BEGIN INPUT RECORDS
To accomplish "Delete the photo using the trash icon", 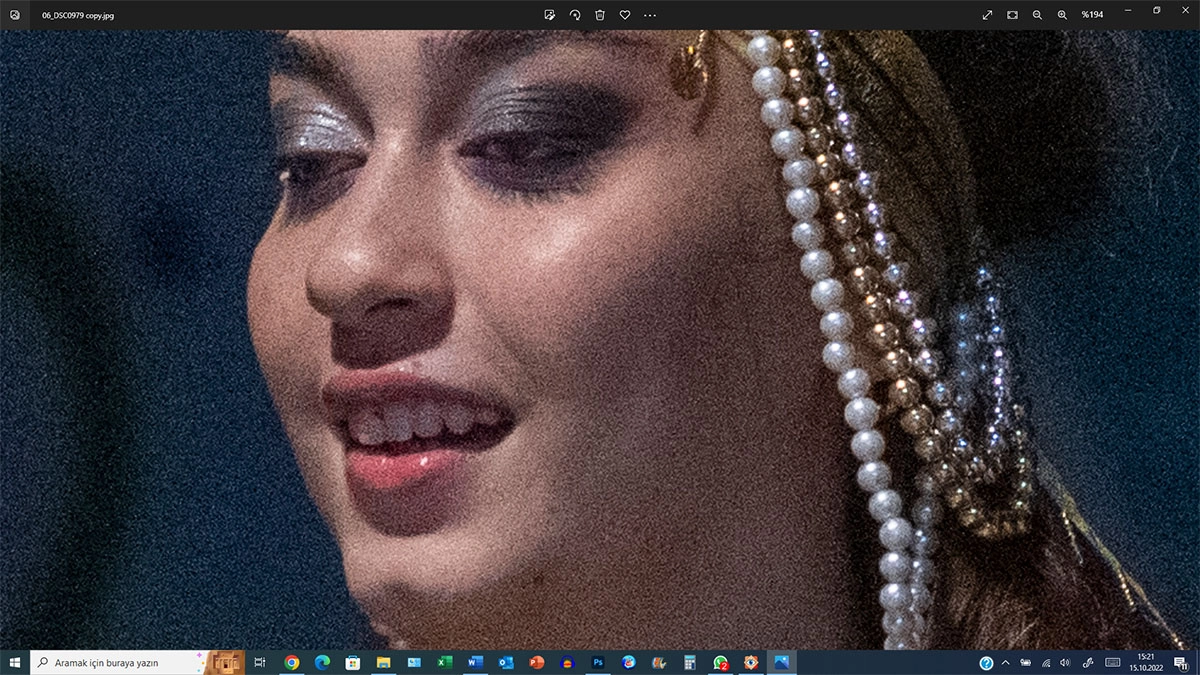I will pyautogui.click(x=600, y=15).
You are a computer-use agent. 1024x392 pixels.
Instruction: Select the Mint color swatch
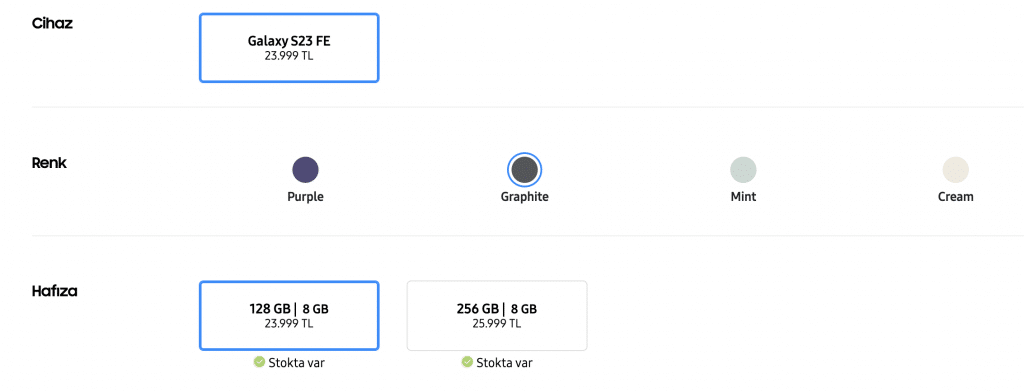tap(743, 170)
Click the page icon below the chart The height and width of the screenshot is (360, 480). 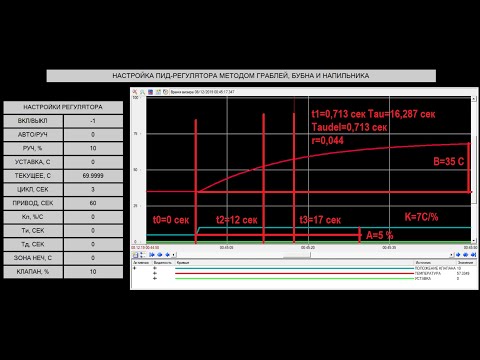pyautogui.click(x=135, y=255)
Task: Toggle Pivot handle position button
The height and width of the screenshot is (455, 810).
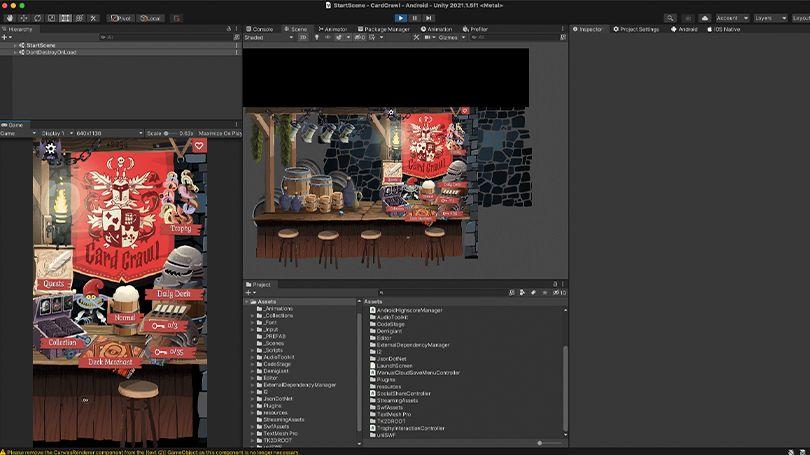Action: click(x=121, y=18)
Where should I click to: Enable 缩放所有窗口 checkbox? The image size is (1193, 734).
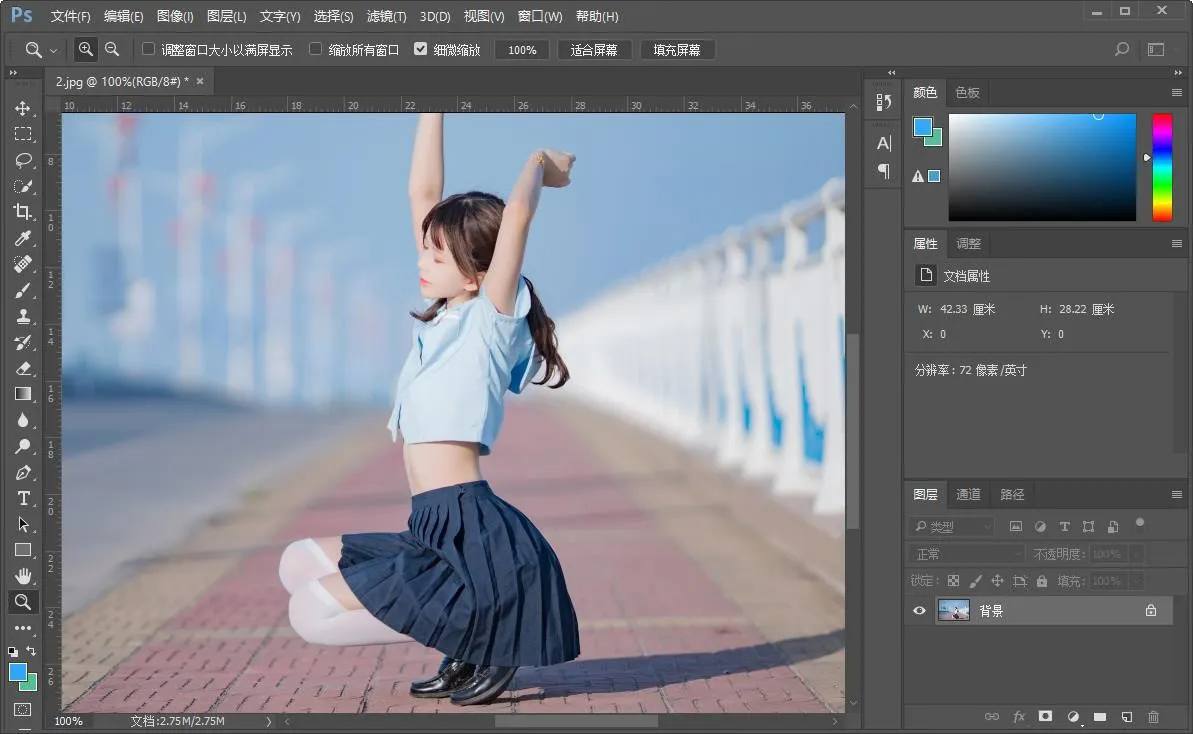316,49
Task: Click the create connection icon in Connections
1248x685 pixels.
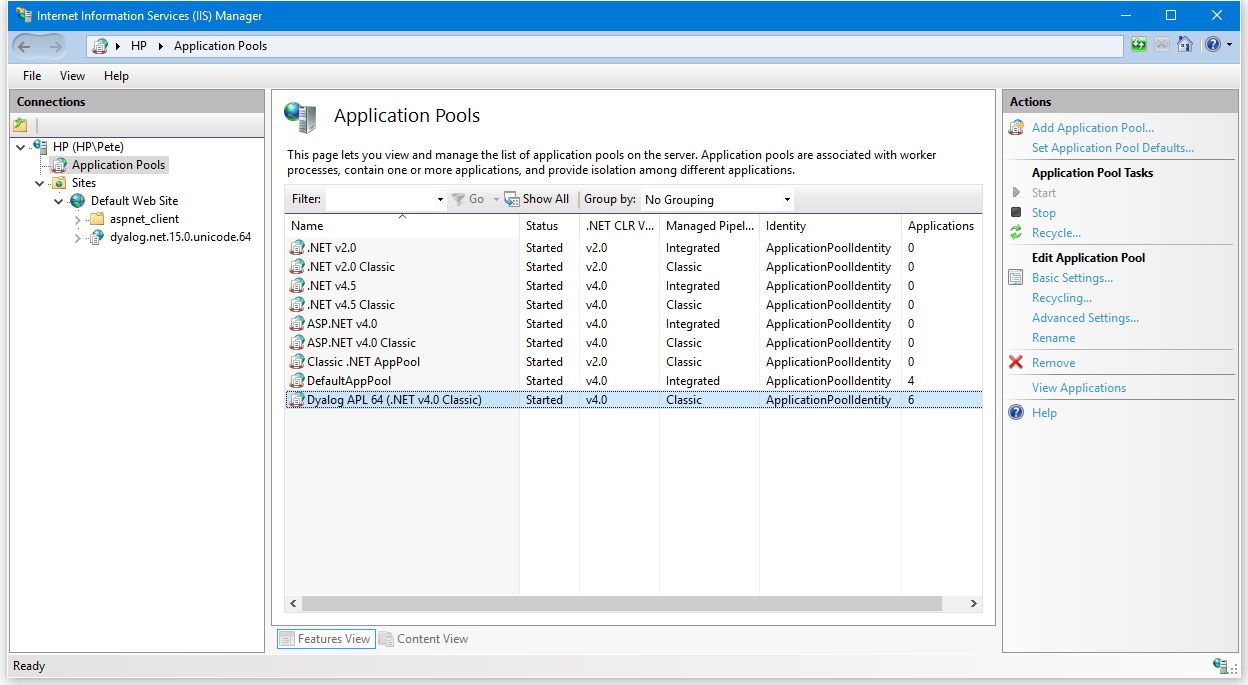Action: (21, 125)
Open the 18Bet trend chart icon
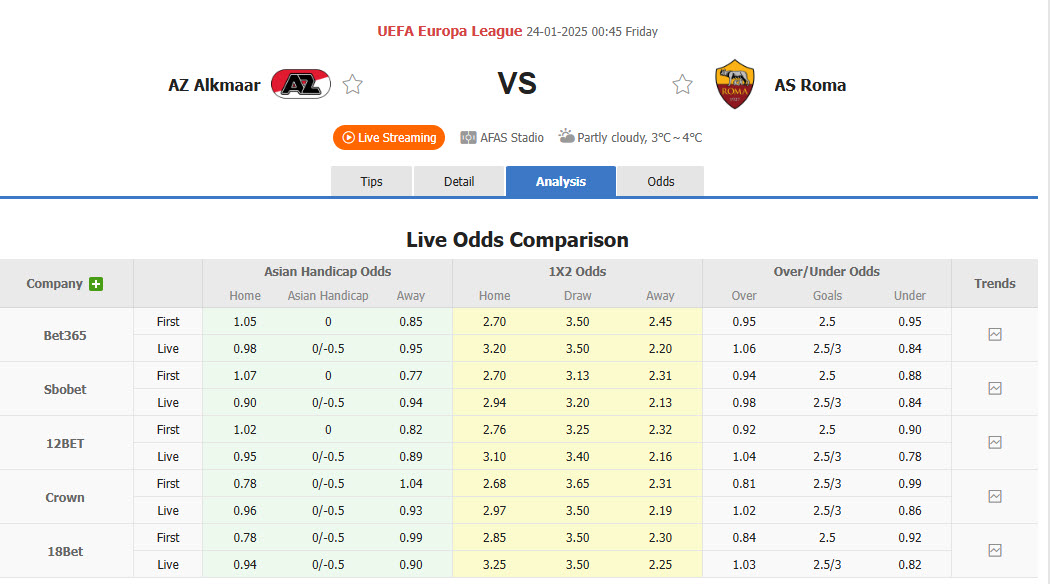 coord(995,551)
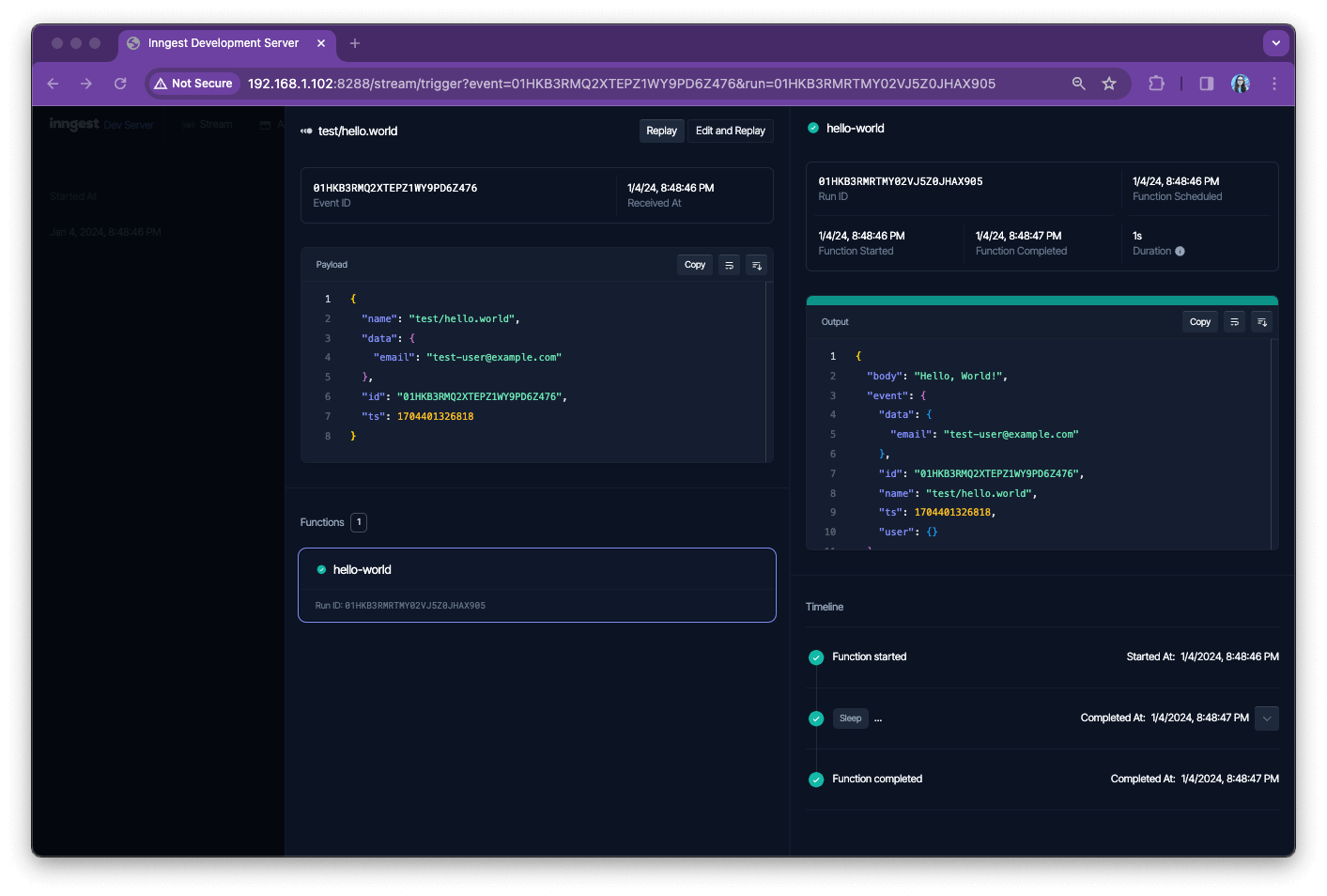
Task: Toggle word wrap in Output editor
Action: 1234,322
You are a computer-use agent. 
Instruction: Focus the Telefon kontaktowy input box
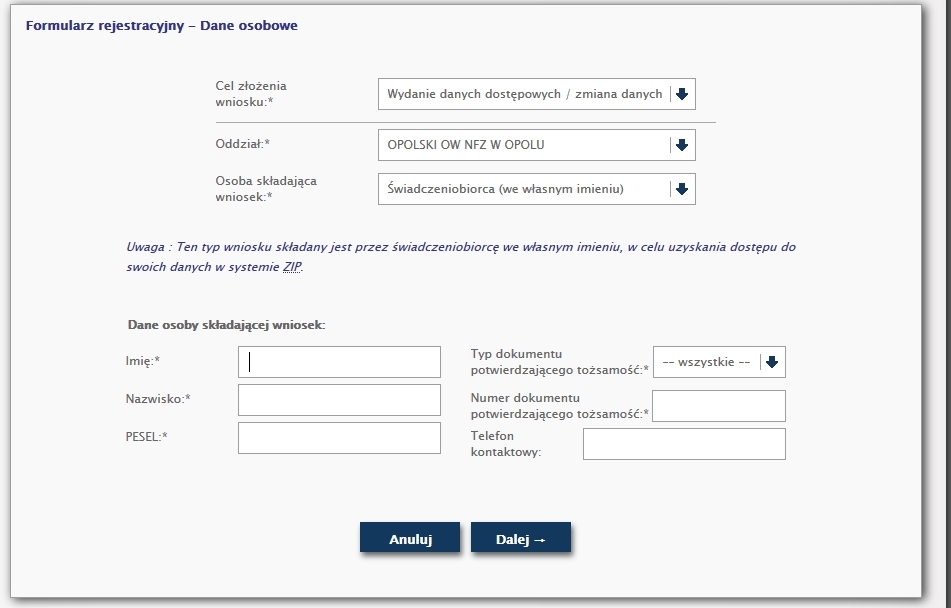pyautogui.click(x=684, y=444)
END INPUT RECORDS
In the records above, find the line that contains "Task: Toggle Pivot handle position button" and retype it and all lines after it exactly, leaving out any pictures.

YOUR SOLUTION:
Task: Toggle Pivot handle position button
The height and width of the screenshot is (455, 810).
Action: click(x=121, y=18)
Where should I click to: Enable 缩放所有窗口 checkbox? The image size is (1193, 734).
316,49
Task: Click the create connection icon in Connections
1248x685 pixels.
Action: (21, 125)
Open the 18Bet trend chart icon
 coord(995,551)
Task: Toggle word wrap in Output editor
Action: 1234,322
You are a computer-use agent. 
Instruction: Focus the Telefon kontaktowy input box
pyautogui.click(x=684, y=444)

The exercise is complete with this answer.